What we love: Iconic cinematography. Beautiful narrative. Unsung Black heroes.

Summer of Soul: When the Revolution Could Not Be Televised (2021) (117 minutes)
Directed by Amir Questlove Thompson
Synopsis: Feature documentary about the legendary 1969 Harlem Cultural Festival, which celebrated African American music and culture and promoted Black pride and unity.

What we love: Head nod score. Unsung Black heroes. Lit concert footage.

NARRATIVE FEATURES

Night of the Kings
Directed by Philippe LaCote
Synopsis: A young man is sent to “La Maca,” an Ivory Coast prison in the middle of the forest that is ruled by its prisoners. With the red moon rising, he is designated by the Boss to be the new “Roman” and must tell a story to the other prisoners.

What we love about it: Griots are gods. African folklore. Choral poem.


Above: A still from Secret Garden

STANDOUT VR AT NEW FRONTIER

Secret Garden (2021)

The Experience: Wander through a field of towering cotton roses and wildflowers. Greet planar avatars hidden in plain sight off the beaten path of meandering trails. Their stories are voiced as overlapping loops, compounded messages about technology, liberation, evolution, empowerment, history, attunement—freedom, in all the ways. “Remember my beloved,” an avatar pronounces, “the spectacular technology of the unencumbered Black brain combined with action is unstoppable.” Stephanie Dinkins’ VR experience is a brilliant rumination on embodiment and memory. We are the archives. Our bodies are the repositories for our lived and inherited experiences. Secret Garden acknowledges the power and importance of women-led narratives and celebrates them in a profoundly engaging way.

Traveling the Interstitium with Octavia Butler (2021)
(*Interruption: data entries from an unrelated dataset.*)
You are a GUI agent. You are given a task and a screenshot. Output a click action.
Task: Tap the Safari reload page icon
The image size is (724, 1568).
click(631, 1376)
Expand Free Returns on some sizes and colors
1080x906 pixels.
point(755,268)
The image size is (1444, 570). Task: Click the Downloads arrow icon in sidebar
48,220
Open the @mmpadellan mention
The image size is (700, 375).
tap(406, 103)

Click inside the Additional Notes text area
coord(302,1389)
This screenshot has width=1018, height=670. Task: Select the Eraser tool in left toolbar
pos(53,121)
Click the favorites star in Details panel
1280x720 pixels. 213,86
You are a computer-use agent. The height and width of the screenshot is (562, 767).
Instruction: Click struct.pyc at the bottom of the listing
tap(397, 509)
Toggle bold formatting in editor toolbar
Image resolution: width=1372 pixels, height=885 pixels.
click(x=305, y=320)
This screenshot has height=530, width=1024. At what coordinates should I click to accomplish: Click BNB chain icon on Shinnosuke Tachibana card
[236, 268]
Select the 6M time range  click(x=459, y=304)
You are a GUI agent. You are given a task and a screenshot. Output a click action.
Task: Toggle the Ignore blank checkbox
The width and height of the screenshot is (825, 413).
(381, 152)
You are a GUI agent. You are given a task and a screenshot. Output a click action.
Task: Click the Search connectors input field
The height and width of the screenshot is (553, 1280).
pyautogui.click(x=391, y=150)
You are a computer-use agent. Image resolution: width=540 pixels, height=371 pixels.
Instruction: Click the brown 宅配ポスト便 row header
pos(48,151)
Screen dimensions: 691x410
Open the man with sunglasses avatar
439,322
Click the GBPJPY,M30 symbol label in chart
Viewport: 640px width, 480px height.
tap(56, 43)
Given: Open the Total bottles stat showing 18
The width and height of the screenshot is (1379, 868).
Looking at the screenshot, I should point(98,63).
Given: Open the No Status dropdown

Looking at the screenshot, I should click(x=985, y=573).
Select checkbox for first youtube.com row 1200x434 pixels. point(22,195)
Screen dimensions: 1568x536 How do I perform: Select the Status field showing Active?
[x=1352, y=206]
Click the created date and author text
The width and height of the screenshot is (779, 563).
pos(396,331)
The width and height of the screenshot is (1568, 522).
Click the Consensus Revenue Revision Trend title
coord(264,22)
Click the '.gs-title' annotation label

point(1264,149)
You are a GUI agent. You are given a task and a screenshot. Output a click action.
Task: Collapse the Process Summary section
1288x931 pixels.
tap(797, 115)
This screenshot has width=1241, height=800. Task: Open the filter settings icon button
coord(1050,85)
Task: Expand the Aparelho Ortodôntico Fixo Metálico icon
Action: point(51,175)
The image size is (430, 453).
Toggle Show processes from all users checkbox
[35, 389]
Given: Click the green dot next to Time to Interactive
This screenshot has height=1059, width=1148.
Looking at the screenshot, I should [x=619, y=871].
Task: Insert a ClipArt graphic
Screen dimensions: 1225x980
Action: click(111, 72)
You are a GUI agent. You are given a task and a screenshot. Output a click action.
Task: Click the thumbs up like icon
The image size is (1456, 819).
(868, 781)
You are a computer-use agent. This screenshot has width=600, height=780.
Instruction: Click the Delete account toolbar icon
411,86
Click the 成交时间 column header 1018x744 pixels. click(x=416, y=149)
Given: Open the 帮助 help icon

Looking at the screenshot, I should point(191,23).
The Experience: Inspired by the extradimensional speculative fiction of Octavia Butler, Idris Brewster, Sophia Mahili Allison, Terence Nance with JaTovia Gary, Stephanie Dinkins and Ari Melenciano, along with a host of key collaborators, technologists and futurist writers rendered six interactive portals that each explore essential tenets of Butler’s seminal works. You stumble upon each portal, a ripple in a sea of spectral sine waves, and know that you have reached a gateway by the shift in the tonal resonance emitted from the point where your cursor and the spectral sea converge. Clicking opens the gateway and catapults you to new worlds, other dimensions, entirely distinct and only truly aligned by subtle and overt references to Butler’s canonical writings. The experience as a whole is a moving homage to Octavia Butler, an iconic futurist, prophet and visionary whose imagined chronicles continue to unfold in our lived realities.

THE VIRTUAL NOW

The 2021 Sundance Festival has proven that inclusion pays off. Now more than ever, we can see the commodifiable value of our collective tethers to virtual platforms. The future of festivals, fairs, and concerts is indelibly influenced by the successes and failures of our pandemic-era virtual experiences; our user data, clicks and scrolling habits are helping to render these tools more intelligent and more viable. Convenience, accessibility, flexibility and affordable price points broaden participation, converting communities that may have never been able to afford to attend those exclusive events in real life, into enthralled audiences. Could the virtual be an equalizing apparatus?

A system, like the one Duvernay’s team so brilliantly devised to tackle disparities in hiring practices in the film industry, to make historically elitist gatherings more accessible? Time will tell. The virtual future we imagined is now. How it will affect our desire to gather IRL in the future remains unknown.